▶ _TEXT EXCERPT_
>>

General characteristics
- Type: Destroyer
- Displacement: 4,950 long tons (5,029 t) standard; 6,900 long tons (7,011 t) full load;
- Length: 153.1 m (502 ft)
- Beam: 17.5 m (57 ft 5 in)
- Draft: 5.2 m (17 ft 1 in)
- Propulsion: 2 boilers 850 psi (60 kg/cm², 5.9 MPa), 430 °C; 2 turbines; 2 shafts; 60,000 hp (45,000 kW);
- Speed: 31 knots (36 mph; 57 km/h)
- Complement: 370; 360 (DDH-141); 36 officers;
- Armament: Sea Sparrow Mk.29 SAM octuple launcher; ASROC octuple launcher; 2 × 5"/54 caliber Mk.42 guns (Type 73); 2 × 20 mm Phalanx CIWS; 2 × Mark 32 triple torpedo tubes (Mk-46 torpedoes);
- Aircraft carried: 3 × SH-60J(K) anti-submarine helicopters

= Haruna-class destroyer =

Class of Japanese warships

The Haruna-class destroyer was a destroyer class built for the Japan Maritime Self-Defense Force (JMSDF) in the early 1970s. These helicopter-carrying destroyers (DDH) were built around a large central hangar which housed up to three helicopters.

Originally, the Coastal Safety Force and its successor, the JMSDF, had intended to enable its fleet aviation operating capability. In 1960, the Defense Agency planned to construct one helicopter carrier (CVH) with the Second Defense Build-up Plan, but this project was shelved and finally cancelled because the JMSDF changed their plan to disperse its fleet aviation assets among destroyers, not concentrating them in a few helicopter carriers. The Japanese DDH was planned to be a hub with this dispersing fleet aviation concept with their logistics service capability for aircraft.

<<

▶ _ACTIVITY LIST_
a: According to the Haruna-class destroyer excerpt, why was the 1960 plan for a helicopter carrier under the Second Defense Build-up Plan shelved and finally cancelled?
b: Reproduce everything in the Haruna-class destroyer excerpt from "General characteristics" down to "(57 ft 5 in)".

▶ _DATA SHOWN_
>>

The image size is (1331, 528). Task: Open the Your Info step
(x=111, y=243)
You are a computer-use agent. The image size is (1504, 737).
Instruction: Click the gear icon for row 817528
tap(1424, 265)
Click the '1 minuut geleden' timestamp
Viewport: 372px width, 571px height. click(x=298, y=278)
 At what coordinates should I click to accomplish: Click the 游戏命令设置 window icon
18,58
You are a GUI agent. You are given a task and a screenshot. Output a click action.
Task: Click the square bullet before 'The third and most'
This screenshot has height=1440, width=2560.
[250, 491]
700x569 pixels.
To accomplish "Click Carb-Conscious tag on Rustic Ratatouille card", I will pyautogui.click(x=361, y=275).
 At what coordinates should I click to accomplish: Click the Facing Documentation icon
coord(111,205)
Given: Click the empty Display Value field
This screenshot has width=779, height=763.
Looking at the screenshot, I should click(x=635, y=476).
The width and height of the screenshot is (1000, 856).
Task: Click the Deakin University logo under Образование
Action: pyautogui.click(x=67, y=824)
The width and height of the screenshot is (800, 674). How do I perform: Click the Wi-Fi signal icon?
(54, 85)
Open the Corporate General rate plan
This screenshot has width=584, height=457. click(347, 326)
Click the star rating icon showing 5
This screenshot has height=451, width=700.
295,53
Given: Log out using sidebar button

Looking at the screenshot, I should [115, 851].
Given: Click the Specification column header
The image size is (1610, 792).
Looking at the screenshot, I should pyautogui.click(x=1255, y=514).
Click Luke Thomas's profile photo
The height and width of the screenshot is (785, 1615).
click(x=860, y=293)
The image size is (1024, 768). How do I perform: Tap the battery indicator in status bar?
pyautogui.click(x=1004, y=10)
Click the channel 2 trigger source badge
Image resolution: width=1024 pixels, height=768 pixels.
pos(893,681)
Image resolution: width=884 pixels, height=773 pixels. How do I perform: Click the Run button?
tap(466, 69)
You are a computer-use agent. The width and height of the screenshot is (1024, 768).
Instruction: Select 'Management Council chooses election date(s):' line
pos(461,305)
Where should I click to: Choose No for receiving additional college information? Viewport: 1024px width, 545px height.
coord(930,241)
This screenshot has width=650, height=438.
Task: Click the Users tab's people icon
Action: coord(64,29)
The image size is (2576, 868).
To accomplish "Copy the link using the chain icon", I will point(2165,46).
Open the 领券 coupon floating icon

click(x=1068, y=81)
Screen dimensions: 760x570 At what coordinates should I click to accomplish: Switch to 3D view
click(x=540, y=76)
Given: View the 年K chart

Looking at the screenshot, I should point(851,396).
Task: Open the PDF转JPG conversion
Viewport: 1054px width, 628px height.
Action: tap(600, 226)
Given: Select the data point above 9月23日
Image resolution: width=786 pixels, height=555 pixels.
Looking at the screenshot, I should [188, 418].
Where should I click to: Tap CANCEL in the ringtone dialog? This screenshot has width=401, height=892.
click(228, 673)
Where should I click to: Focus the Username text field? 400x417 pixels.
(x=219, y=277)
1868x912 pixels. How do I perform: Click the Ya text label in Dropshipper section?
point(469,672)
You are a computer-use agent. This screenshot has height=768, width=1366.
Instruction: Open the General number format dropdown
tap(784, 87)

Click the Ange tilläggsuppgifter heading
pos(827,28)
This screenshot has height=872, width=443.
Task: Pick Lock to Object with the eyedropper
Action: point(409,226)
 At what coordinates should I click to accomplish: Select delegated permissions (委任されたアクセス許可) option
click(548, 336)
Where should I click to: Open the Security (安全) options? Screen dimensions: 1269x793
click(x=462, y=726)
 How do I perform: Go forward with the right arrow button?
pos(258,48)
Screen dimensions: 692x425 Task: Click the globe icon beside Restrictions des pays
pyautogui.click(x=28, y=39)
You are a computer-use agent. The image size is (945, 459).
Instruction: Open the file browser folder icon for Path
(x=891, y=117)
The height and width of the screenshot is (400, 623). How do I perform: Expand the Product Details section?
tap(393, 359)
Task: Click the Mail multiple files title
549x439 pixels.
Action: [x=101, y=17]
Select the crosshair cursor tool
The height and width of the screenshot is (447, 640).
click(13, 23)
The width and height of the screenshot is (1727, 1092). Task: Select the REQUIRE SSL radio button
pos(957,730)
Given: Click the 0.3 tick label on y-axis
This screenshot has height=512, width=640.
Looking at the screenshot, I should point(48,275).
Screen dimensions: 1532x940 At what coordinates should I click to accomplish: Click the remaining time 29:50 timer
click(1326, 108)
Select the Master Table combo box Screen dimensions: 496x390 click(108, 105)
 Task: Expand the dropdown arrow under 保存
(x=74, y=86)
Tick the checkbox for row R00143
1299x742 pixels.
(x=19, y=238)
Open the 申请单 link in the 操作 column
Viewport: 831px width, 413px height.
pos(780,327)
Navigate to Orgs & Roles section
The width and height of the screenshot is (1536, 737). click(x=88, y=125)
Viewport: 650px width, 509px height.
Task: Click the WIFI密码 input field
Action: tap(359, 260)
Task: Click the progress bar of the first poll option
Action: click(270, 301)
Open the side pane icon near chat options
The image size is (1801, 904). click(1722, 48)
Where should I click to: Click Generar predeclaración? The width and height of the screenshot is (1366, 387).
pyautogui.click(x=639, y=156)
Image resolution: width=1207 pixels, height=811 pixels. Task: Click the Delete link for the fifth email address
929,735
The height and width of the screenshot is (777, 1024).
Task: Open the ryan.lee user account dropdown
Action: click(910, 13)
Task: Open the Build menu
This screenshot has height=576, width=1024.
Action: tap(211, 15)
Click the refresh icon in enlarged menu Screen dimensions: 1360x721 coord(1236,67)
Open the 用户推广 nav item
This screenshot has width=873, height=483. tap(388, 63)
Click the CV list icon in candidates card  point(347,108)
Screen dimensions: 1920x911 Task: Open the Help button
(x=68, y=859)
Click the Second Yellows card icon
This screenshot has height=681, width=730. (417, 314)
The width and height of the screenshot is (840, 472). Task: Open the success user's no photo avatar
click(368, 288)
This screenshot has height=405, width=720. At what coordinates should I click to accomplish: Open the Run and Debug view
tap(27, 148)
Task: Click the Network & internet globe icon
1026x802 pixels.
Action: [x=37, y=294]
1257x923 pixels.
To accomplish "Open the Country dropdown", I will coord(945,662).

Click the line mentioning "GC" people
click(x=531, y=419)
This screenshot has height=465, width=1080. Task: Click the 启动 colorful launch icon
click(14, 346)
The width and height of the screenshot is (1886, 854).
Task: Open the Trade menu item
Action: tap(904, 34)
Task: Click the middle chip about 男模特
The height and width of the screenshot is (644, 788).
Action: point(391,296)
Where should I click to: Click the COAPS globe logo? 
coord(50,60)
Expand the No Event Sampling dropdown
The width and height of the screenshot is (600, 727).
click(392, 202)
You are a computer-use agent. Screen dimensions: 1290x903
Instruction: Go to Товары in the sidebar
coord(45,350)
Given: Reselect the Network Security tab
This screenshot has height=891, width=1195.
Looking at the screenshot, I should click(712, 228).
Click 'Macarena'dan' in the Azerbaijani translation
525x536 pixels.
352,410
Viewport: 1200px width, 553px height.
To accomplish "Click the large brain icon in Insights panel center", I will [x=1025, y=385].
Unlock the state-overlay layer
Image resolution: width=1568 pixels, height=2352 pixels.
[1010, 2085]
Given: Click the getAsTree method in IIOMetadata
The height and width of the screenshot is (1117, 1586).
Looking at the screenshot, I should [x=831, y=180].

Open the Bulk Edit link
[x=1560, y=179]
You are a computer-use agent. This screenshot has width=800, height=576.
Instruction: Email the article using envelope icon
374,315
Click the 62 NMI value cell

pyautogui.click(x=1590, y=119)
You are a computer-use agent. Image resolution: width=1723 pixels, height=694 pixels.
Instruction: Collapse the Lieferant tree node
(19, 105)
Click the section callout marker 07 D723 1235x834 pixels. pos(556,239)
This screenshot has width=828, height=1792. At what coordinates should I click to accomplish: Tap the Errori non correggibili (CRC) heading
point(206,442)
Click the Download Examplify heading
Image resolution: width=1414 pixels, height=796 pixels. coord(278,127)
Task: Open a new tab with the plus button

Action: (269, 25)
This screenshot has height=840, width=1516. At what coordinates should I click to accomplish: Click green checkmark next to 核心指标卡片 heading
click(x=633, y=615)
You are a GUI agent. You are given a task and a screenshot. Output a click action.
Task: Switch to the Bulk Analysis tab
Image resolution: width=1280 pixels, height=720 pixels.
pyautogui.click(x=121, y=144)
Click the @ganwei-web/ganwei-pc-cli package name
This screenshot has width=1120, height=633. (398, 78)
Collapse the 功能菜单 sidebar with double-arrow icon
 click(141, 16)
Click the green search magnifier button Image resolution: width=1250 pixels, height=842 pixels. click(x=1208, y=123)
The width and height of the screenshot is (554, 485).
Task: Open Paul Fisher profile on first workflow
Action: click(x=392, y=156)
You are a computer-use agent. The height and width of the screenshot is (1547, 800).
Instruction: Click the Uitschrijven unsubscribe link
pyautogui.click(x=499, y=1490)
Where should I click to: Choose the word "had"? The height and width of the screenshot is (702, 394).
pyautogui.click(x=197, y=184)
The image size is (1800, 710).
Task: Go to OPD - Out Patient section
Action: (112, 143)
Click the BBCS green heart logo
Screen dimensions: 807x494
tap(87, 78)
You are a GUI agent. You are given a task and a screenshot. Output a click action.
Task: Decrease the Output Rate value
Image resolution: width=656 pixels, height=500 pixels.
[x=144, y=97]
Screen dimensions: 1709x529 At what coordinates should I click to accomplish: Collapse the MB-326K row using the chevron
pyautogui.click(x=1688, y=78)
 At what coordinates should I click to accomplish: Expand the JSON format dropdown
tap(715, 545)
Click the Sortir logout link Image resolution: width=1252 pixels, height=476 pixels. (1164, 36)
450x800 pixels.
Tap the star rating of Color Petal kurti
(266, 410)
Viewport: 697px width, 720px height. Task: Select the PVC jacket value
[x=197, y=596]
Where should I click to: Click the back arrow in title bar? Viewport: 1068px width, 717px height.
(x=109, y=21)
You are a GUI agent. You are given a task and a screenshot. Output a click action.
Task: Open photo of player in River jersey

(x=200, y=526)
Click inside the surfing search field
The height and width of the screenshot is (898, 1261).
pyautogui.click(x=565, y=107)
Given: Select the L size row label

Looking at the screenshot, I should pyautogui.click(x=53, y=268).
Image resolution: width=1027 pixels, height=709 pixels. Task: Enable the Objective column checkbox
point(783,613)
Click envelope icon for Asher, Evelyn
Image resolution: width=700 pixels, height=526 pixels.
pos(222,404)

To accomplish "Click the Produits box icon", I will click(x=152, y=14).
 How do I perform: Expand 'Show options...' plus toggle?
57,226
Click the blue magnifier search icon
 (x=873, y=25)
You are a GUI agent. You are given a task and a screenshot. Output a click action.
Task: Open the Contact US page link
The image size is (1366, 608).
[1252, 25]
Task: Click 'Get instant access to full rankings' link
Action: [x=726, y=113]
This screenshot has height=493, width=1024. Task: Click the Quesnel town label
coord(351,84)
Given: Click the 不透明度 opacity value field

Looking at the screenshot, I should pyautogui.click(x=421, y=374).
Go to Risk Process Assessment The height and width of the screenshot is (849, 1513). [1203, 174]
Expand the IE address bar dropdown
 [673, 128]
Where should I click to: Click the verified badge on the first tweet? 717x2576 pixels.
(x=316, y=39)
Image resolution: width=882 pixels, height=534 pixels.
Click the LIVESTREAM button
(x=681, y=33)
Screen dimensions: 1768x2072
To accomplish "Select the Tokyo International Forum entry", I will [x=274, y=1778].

<<

▶ _RESULTS IN ORDER_
a: The JMSDF changed its plan. Instead of concentrating its fleet aviation assets in a few helicopter carriers, it decided to spread them among destroyers. The Japanese DDH was planned as a hub for this dispersed approach, with logistics service capability for aircraft.

b:
General characteristics
- Type: Destroyer
- Displacement: 4,950 long tons (5,029 t) standard; 6,900 long tons (7,011 t) full load;
- Length: 153.1 m (502 ft)
- Beam: 17.5 m (57 ft 5 in)